Misalnya, seorang hakim yang ideal adalah yang bisa secara paripurna menelaah semua aspek dari persoalan yang dihadapkan kepadanya. Jika ia mampu melakukan itu, sang hakim bisa menemukan jawaban yang paling benar. Masalahnya, praktik hukum mengajarkan hal yang berbeda. Hukum memberikan peluang bagi semua orang rasional untuk berbeda pendapat dan berbeda kesimpulan untuk kasus yang sama. Di sinilah letak kritik Stolker, jika hukum tak bisa memberikan jawaban yang benar, masih layakkah hukum diberi tempat di universitas? “Kta akan sakit hati apabila hal itu terjadi,” jawab Anton.

Pernyataan Stolker itu sebenarnya tak lepas dari pengalaman dirinya berdiskusi dengan akademisi kimia saat fakultas hukum Universitas Leiden akan pindah ke bekas gedung laboratorium kimia. Dekan Fakultas Matematika dan Ilmu Alam yang menjadi lawan bincang Stolker meragukan keilmiahan penelitian ilmu hukum. “Untuk menjaga suasana, saya coba menghindar,” kata Stolker, seperti dikutip Anthon.

Menurut Anthon F. Susanto, pesan penting cerita Stolker adalah agar ilmuan hukum tetap dapat mempertahankan keilmiahan ilmu hukum.

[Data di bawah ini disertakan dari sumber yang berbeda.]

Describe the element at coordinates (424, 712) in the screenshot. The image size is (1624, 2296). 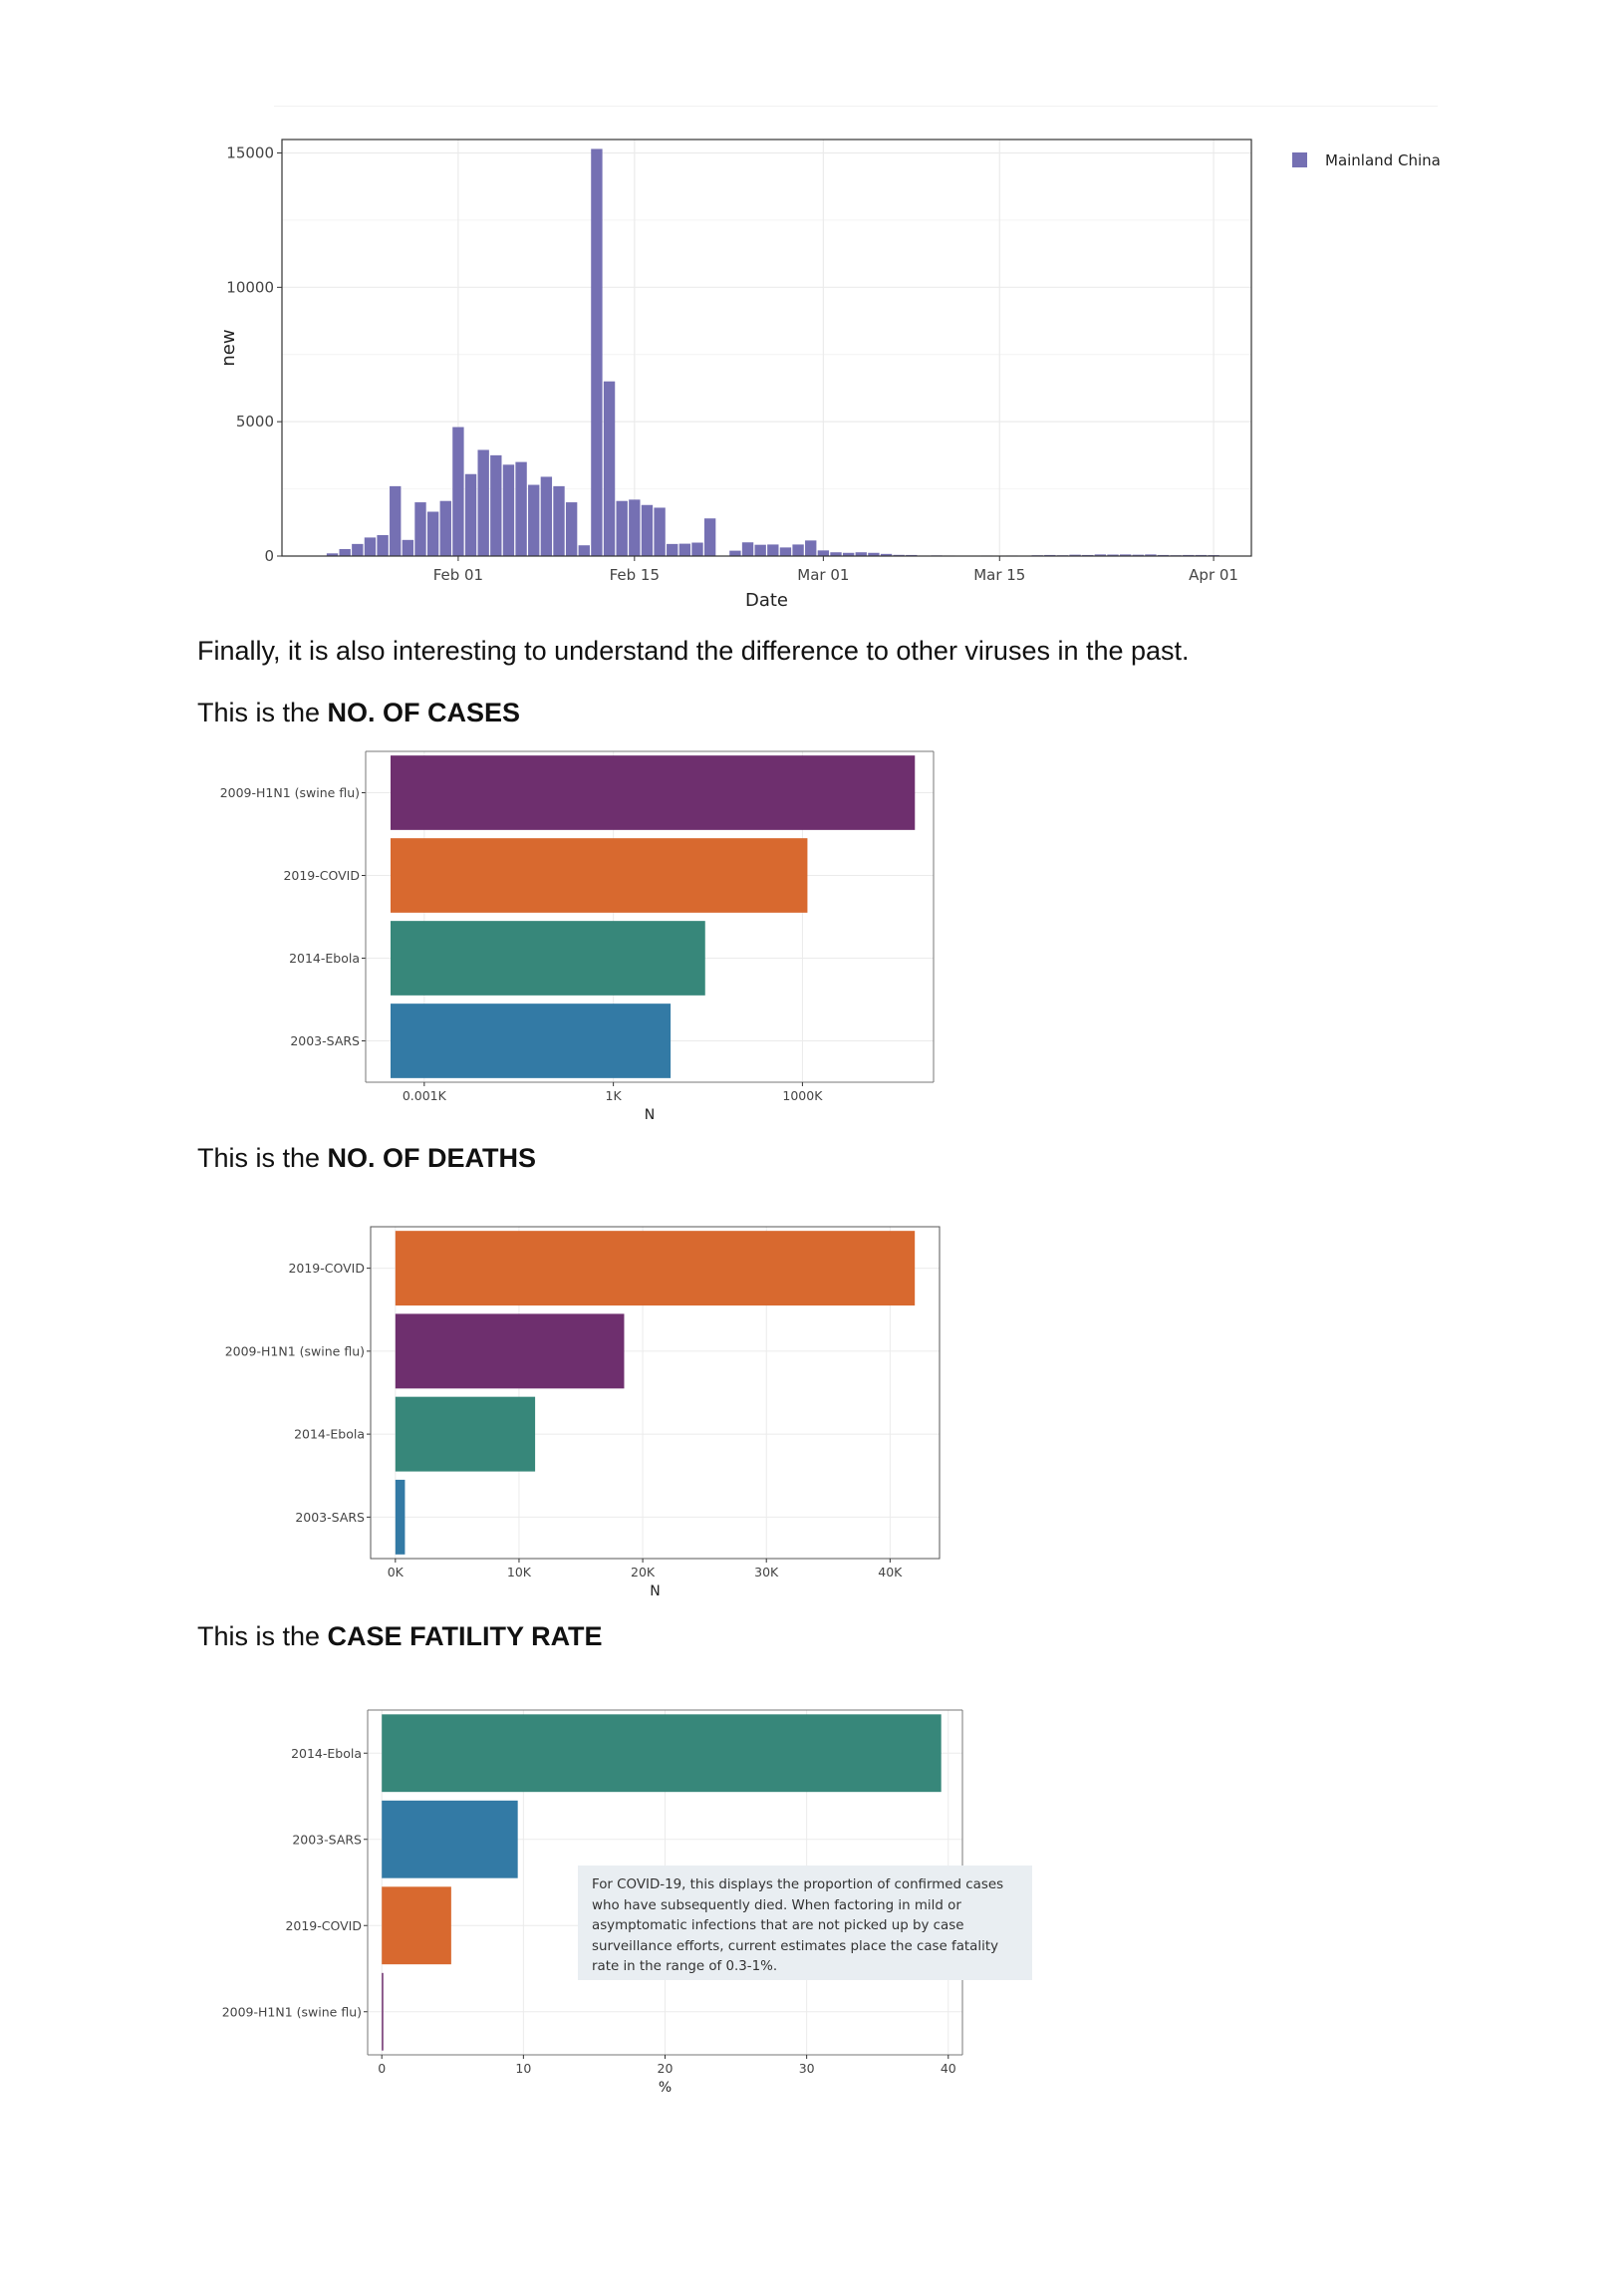
I see `cases-heading-bold: NO. OF CASES` at that location.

Selain itu, para akademisi hukum harus mampu mengkomunikasikan keilmiahan ilmu hukum itu dengan ilmuan bidang lain. Dikatakan Anthon, pandangan Stolker tak sepenuhnya benar. Ada juga sarjana lain yang menolak pandangan Stolker. Karya Stolker diterjemahkan dan dipakai secara terbatas di lingkungan Universitas Parahyangan Bandung (Tentang Keilmiahan Ilmu Hukum, 2010).

9 Syarat
Stolker tak hanya asal bicara. Ia juga memberikan jalan keluar. Menurut akademisi Belanda ini ada 9 syarat yang harus dipenuhi jika ingin meningkatkan keilmiahan ilmu hukum.

Pertama, peneliti hukum harus memiliki cukup ambisi untuk melaksanakan inovasi. Kedua, harus lebih banyak perhatian pada personalitas peneliti. Ketiga, harus lebih banyak perhatian pada metode dan teknik penelitian. Keempat, ilmu hukum harus merupakan sistem yang terbuka. (Baca juga: Mau Jadi Sarjana Hukum Indonesia Berkarier Global? Ini Tipsnya).

Kelima, harus lebih banyak perhatian bagi pengembangan indikator penelitian yang lebih baik. Keenam, mengambil jarak dari mereka yang bukan ilmuan. Ketujuh, lebih banyak perhatian pada aspek penelitian empiris. Kedelapan, lebih banyak terlibat dalam debat internasional. Kesembilan, melakukan upaya-upaya menuju universitas scientiarum yang sesungguhnya.